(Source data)
○ ○ ○ ○
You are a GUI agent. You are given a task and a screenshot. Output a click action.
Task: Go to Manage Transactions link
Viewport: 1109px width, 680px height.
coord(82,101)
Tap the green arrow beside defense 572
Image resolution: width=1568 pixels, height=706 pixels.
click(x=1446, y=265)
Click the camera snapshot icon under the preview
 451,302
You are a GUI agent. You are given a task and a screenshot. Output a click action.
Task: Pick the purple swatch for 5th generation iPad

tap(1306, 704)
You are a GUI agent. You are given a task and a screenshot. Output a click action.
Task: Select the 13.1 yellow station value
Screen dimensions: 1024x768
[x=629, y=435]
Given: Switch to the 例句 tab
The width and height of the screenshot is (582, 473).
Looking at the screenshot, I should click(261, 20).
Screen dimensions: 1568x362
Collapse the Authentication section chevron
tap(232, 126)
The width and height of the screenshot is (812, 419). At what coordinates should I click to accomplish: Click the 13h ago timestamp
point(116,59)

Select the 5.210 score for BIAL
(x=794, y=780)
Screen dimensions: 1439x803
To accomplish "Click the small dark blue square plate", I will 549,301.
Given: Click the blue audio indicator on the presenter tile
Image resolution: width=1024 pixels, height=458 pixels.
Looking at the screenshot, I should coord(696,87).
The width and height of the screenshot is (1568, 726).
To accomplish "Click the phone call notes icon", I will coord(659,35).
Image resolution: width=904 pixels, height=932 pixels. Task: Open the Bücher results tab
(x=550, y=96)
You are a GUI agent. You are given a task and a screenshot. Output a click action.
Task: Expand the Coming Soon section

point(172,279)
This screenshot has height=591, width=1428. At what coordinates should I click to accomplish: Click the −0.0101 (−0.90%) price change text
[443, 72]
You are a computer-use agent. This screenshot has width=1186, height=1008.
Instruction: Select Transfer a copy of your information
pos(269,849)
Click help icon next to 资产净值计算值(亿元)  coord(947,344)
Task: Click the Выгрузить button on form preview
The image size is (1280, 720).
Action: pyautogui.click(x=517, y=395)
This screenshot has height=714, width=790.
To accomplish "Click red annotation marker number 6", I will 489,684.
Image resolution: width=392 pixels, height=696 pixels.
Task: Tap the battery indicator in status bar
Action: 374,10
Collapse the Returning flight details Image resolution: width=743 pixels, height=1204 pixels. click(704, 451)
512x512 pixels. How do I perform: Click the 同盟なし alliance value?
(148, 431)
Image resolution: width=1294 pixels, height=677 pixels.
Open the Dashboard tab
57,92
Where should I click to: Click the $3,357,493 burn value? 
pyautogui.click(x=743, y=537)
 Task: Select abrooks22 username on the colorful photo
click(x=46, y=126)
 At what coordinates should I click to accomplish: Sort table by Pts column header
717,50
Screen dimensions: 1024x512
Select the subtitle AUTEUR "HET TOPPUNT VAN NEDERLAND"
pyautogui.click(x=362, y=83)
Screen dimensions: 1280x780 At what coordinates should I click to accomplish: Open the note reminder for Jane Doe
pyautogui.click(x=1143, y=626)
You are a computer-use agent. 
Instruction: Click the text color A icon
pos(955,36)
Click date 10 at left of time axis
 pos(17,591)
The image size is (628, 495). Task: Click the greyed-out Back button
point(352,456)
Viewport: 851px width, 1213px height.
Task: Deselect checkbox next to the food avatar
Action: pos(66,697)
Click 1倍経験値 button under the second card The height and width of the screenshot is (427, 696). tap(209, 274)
○ ○ ○ ○
• YOUR INSTRUCTIONS
Give back one number only: the count of lines in the entries that hold the string "computer".

• ANSWER FOR THE TASK
2